Нас не удивит, что в пику мистической концепции многопланового «открытого знака», Аддисон обращается к альтернативной традиции в философии символизма. Для него символы на реверсе монет — не откровения глубочайшей премудрости древних, а иллюстрированные метафоры. Исходя из знакомого по Аристотелю сходства метафоры с поэтическим или риторическим сравнением, он предполагает, что по этим сравнениям можно разгадать изображения на монетах. Мы знаем, что древние звали Фабия Кунктатора «щитом Рима». Если римский сенат поместил щит на императорскую монету, значит, его хотели прославить, как нового Фабия.
С исторической точки зрения Аддисон объясняет монету не лучше, чем его мистический антиквар. Скорее всего, щит, часто служивший трофеем, должен обозначать победу. Однако для нас существенно, что в восемнадцатом веке иррациональную концепцию символа как вместилища древней мудрости высмеивают и отбрасывают в угоду аристотелевскому толкованию символа — иллюстрированной метафоры.
Об одном из следствий нового взгляда мы упоминали в самом начале.[527]
Эпоха Разума отбросила мистический образ, посчитав его за нелепость. Мы видели, как аббат Плюш в 1748 году требовал от аллегории ясности и рациональности. В восемнадцатом веке упор переместился с загадки на красоту. Не то чтобы блюстители живописной традиции, академики, вопреки своему названию совсем отвергли платоновское учение, просто на него наслоился аристотелевский рационализм.Классическое учение отождествляется с принципом, согласно которому художник не должен копировать грубую натуру, но скорее идеализировать ее. Однако в такой версии доля экстаза, возможность истинному гению увидеть в озарении идеи, заметно принижена. Ученик может найти весь набор платоновских идей не в умопостигаемом мире, но в классических статуях или их гипсовых слепках. Здесь хотя бы предположительно намечается параллель с учением, согласно которому Идея являлась древним, и упором ренессансного платонизма на образы прошлого, воплотившие божественную истину.
Однако и самая их божественность рационализировалась. Платонические идеи все больше отождествлялись с аристотелевским толкованием универсальных понятий. Все, что мы видим телесным взором, неизбежно частное. Универсальное достигается лишь в процессе генерализации. В древних статуях этот процесс уже завершен. В них нет материальных «акциденций», случайного. Классический мастер изображал не индивидуальное, а тип, не конкретного человека, а человека как такового.[528]
Это неудачная рационализация. Если мистическое толкование художественных прозрений по крайней мере самодостаточно, рационализированный вариант несет в себе семя собственного разрушения.
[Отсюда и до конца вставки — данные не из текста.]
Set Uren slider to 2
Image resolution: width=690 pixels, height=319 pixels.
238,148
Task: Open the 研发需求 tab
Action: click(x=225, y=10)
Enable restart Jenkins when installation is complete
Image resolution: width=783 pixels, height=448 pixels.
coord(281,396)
Идея индукции, ведущей от частного к общему через отказ от индивидуальных черт и в логике-то подвергалась сомнению, а царстве образов вовсе лишена основания. Стоит чуть-чуть подумать, и мы увидим, что самый схематический, самый примитивный рисунок порой изображает конкретного человека, а самый прописанный портрет — концепцию или типаж.[529]
Не степень натурализма определяет, что за лошадь на картине — символ универсального понятия «лошадь» или портрет определенного скакуна. Фотография в учебнике или на плакате может представлять тип или служить символом — даже несколько линий могут быть зарисовкой отдельного человека.Может быть, это академическое отождествление абстрактного с генерализованным и прикончило аллегорию как раздел искусства. Слова о «бестелесной» абстракции были не пустой метафорой. Художники стали думать, что, чем отвлеченней понятие, тем более бледным и анемичным должен быть образ. Так наглядные символы незримых сущностей становились день ото дня все более призрачными. Еще в девятнадцатом веке они выстраивались со своими эмблемами у подножия монументов, на фронтонах музеев и бирж, но обрели способность становиться невидимыми, как сами абстракции.
Аллегория versus символ
Хорошо известно, что такое представление об аллегории скомпрометировало самый жанр. Оно же заставило искать альтернативу. В итоге этих поисков немецкие философы искусства и наделили слово «символ» новым ореолом загадки. Если аллегории — всего лишь простенькие пиктограммы, бледная немочь в белых одеждах и с условным атрибутом в руках, то символы должны быть иными, более живыми, сильными и глубокими. В английском это слово применимо почти к любому знаку в математике, логике или рекламе. Двенадцатитомный оксфордский словарь указывает 1620 год для значения «письменный значок, изображение; буква, цифра или знак — условное обозначение некого предмета, процесса и т. д.» и 1700 год для алгебраических символов.